Data listing section start
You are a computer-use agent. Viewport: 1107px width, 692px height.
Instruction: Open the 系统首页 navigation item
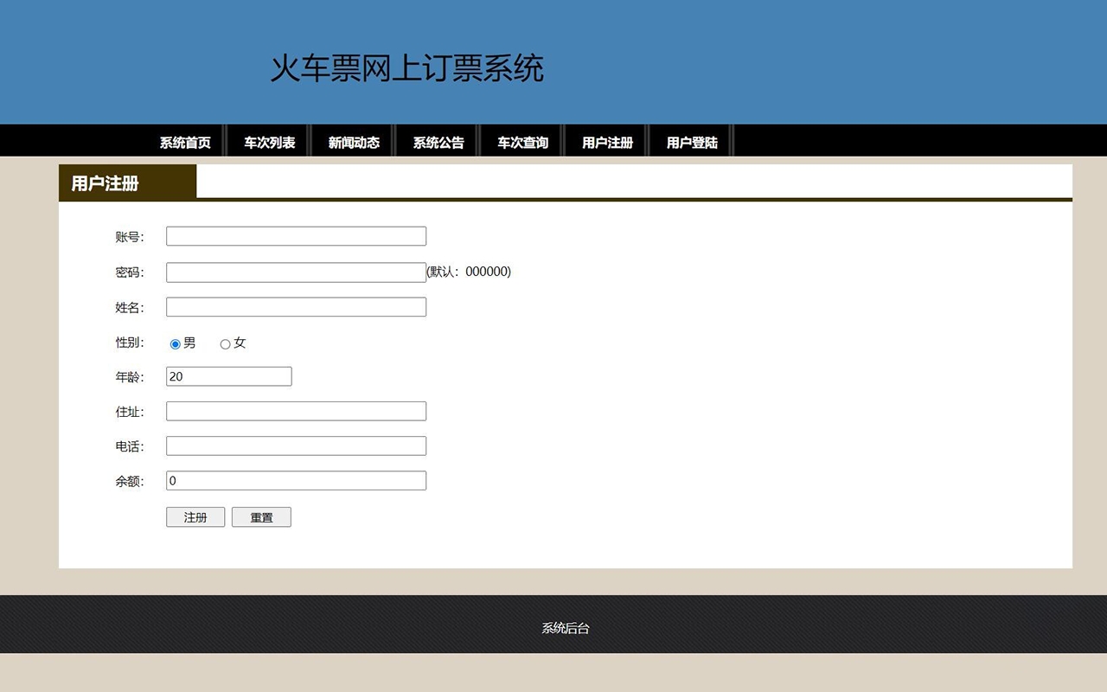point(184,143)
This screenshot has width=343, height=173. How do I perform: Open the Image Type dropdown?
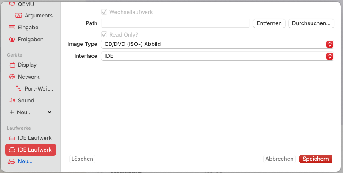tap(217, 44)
Data listing section end
» What you need to do:
Print the data again, word for word, without any pictures.

» Written reply:
You are a computer-use agent. Viewport: 1107px width, 692px height.
Instruction: Open the 系统首页 navigation item
point(184,143)
This screenshot has width=343, height=173. How do I perform: Open the Image Type dropdown?
tap(217, 44)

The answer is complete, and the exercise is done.